» Exercise description: Everything below from the line with "Given: Open Guido's profile picture" through the line with "Task: Select the N2ESE log entry row" should be copied exactly, and nothing else; leave out the pictures.

» Supplied records:
· · · ·

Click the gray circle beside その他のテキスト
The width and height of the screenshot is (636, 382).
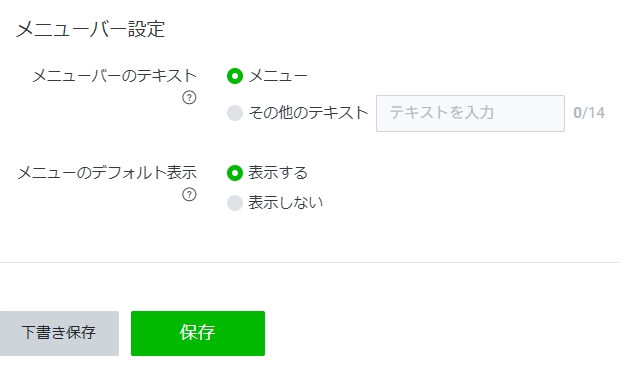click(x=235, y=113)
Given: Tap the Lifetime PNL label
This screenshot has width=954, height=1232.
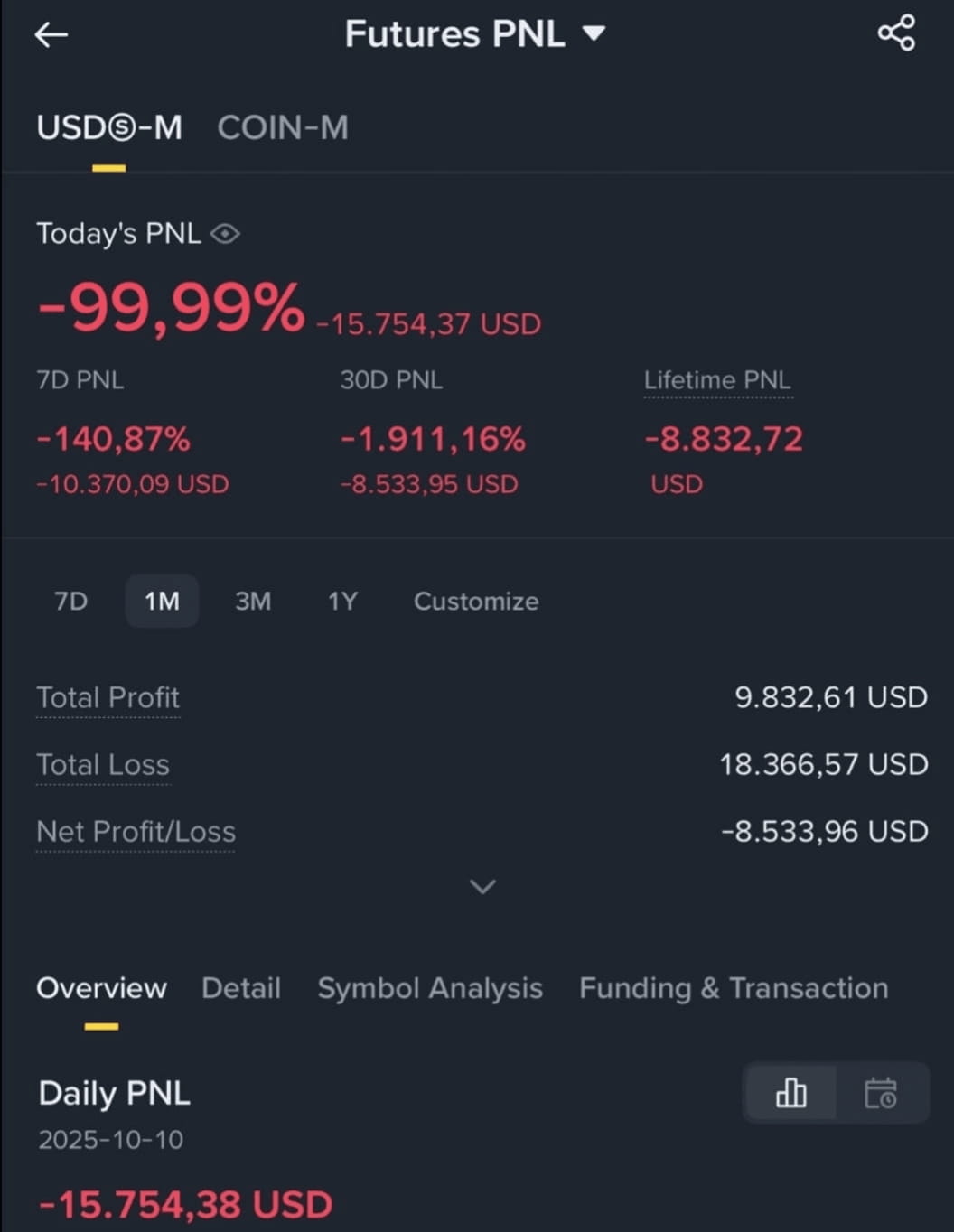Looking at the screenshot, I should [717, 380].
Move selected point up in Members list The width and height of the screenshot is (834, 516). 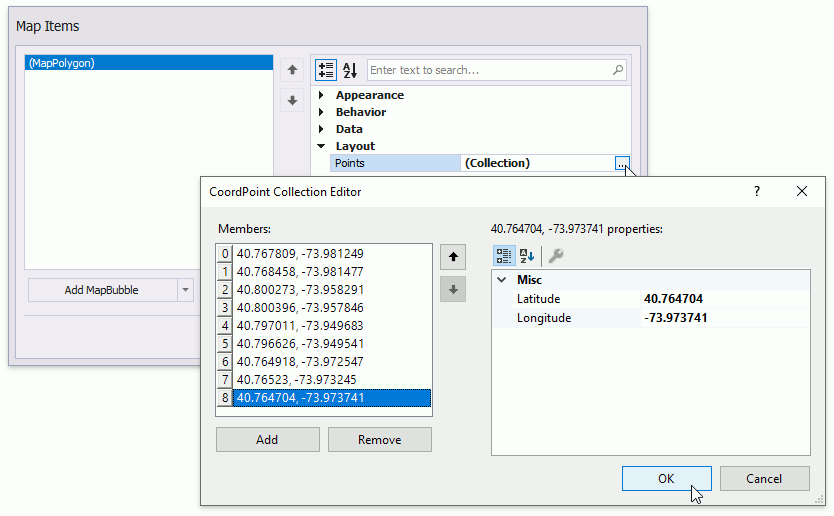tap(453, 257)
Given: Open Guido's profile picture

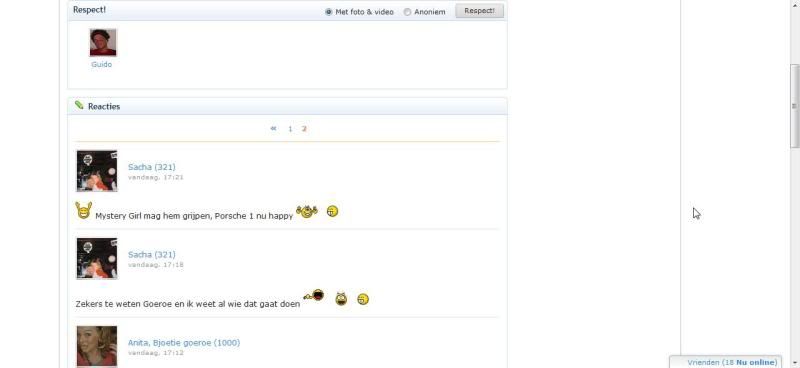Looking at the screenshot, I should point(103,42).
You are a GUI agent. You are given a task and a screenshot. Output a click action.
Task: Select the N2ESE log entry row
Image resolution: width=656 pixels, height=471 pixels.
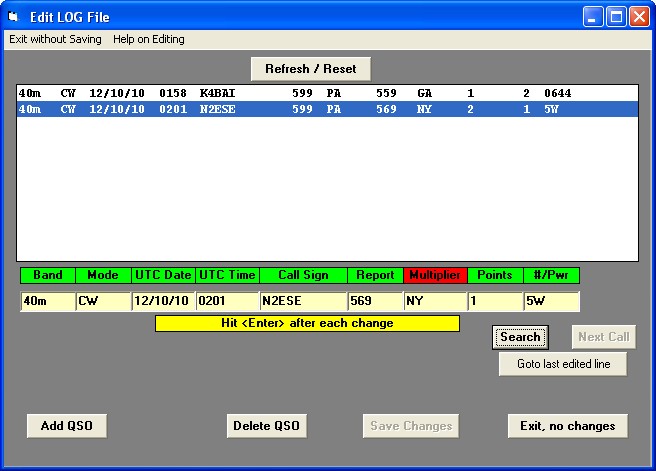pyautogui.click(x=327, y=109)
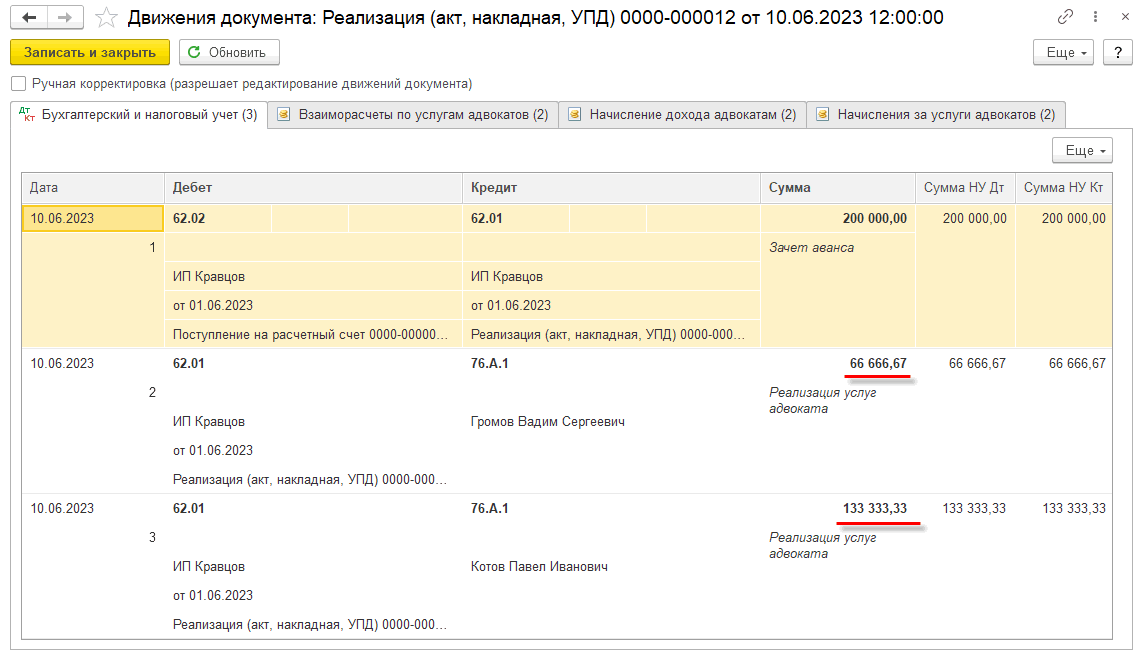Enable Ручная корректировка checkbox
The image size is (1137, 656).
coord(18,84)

· · · ·

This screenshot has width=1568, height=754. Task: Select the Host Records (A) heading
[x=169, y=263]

· · · ·

» Problem solution:
Given: Open Guido's profile picture

Looking at the screenshot, I should point(103,42).
You are a GUI agent. You are given a task and a screenshot. Output a click action.
Task: Select the N2ESE log entry row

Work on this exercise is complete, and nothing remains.